San Onofre nuke might restart: why not solar and wind instead?

Southern California Edison bet on big baseload nuclear, and has been out two units for eight months and counting. Big baseload turns quickly from 24/7 to 0/7. Tentative plans are forming for a restart, which will take many more months, if ever. Wouldn’t distributed solar and wind be quicker and smarter? In Georgia, as well as California?

Michael R. Blood wrote for AP yesterday, Troubled Calif. nuke plant aims to restart reactor,

The company announced plans to repair and restart one of two damaged reactors, Unit 2, at reduced power to hopefully halt vibration that has caused excessive wear to scores of tubes that carry radioactive water. The outlook for its heavily damaged sister, Unit 3, appears grim and no decision on its future is expected until at least next summer.

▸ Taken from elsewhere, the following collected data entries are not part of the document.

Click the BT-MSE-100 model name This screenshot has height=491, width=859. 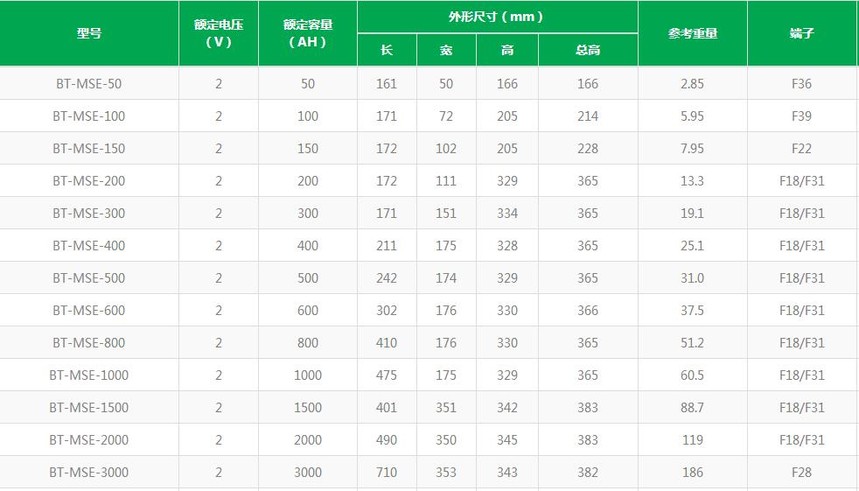89,116
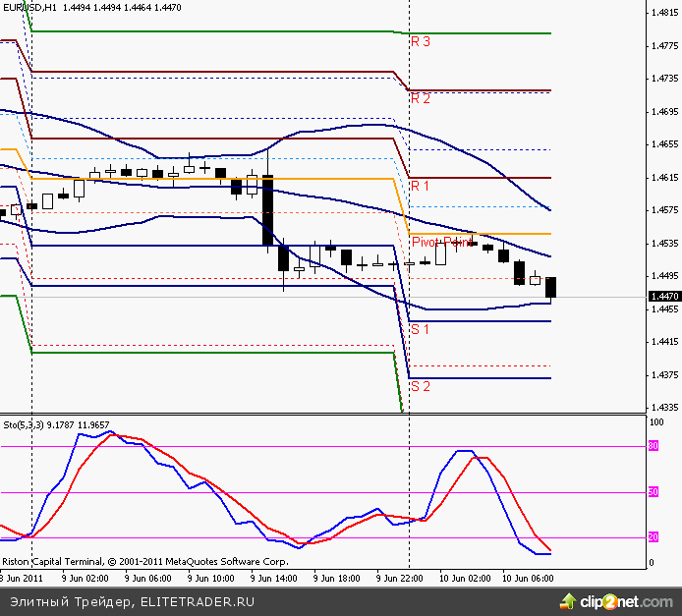
Task: Click the magenta 20 level marker
Action: tap(653, 537)
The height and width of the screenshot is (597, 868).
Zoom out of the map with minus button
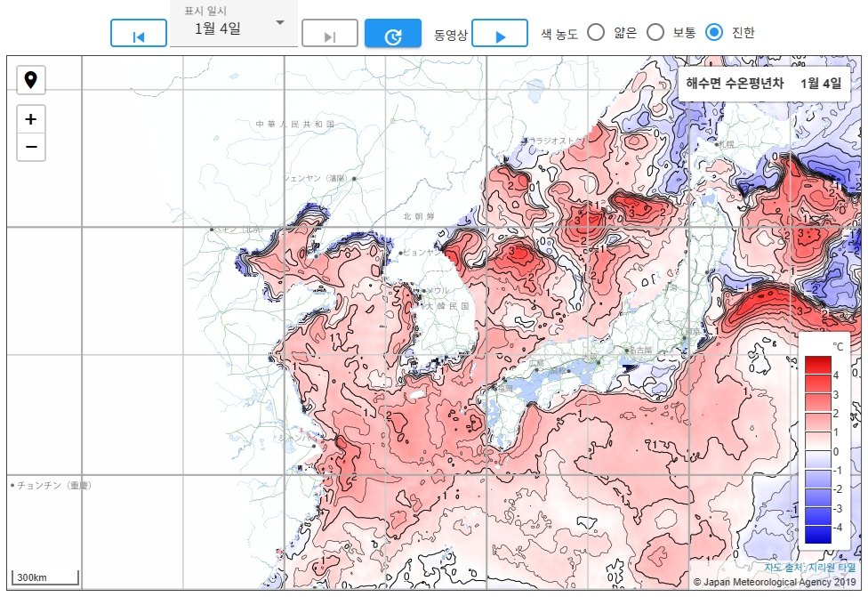pos(31,147)
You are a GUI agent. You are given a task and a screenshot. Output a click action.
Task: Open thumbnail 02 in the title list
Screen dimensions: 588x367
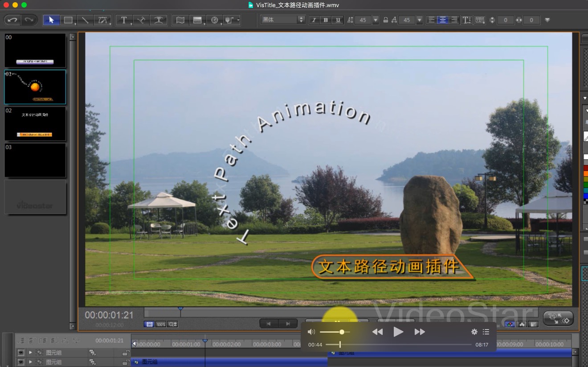35,124
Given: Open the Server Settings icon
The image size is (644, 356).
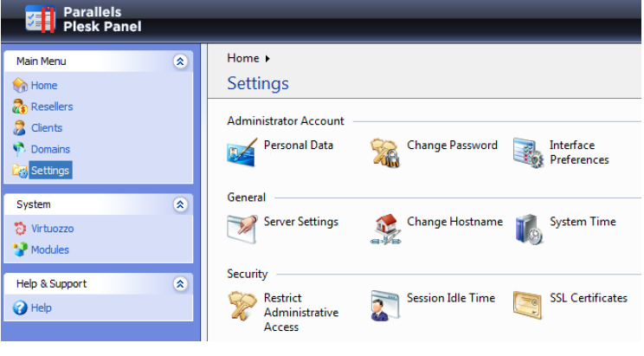Looking at the screenshot, I should 242,229.
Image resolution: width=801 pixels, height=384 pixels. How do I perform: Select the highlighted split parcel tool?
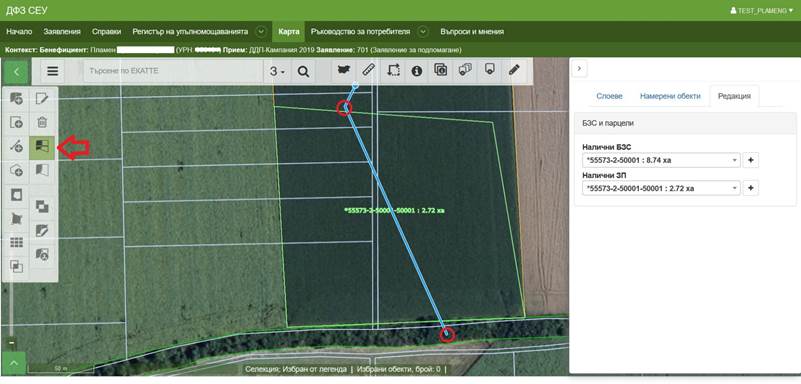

The Nuclear Regulatory Commission is expected to take months to review the plan, and there is no timetable to restart the plant.

There are a few signs that the eventual outcome is dawning on some utility people.

Plans are already taking shape that envision lower output from San Onofre at least into 2013.

“Whenever you lose generation, it has implications,” said San Diego Gas & Electric spokeswoman Jennifer Ramp.

Well, yeah, and losing big blocks of power is one of the implications of depending on a few big baseload plants in the first place. Distributed solar and wind wouldn’t have this problem.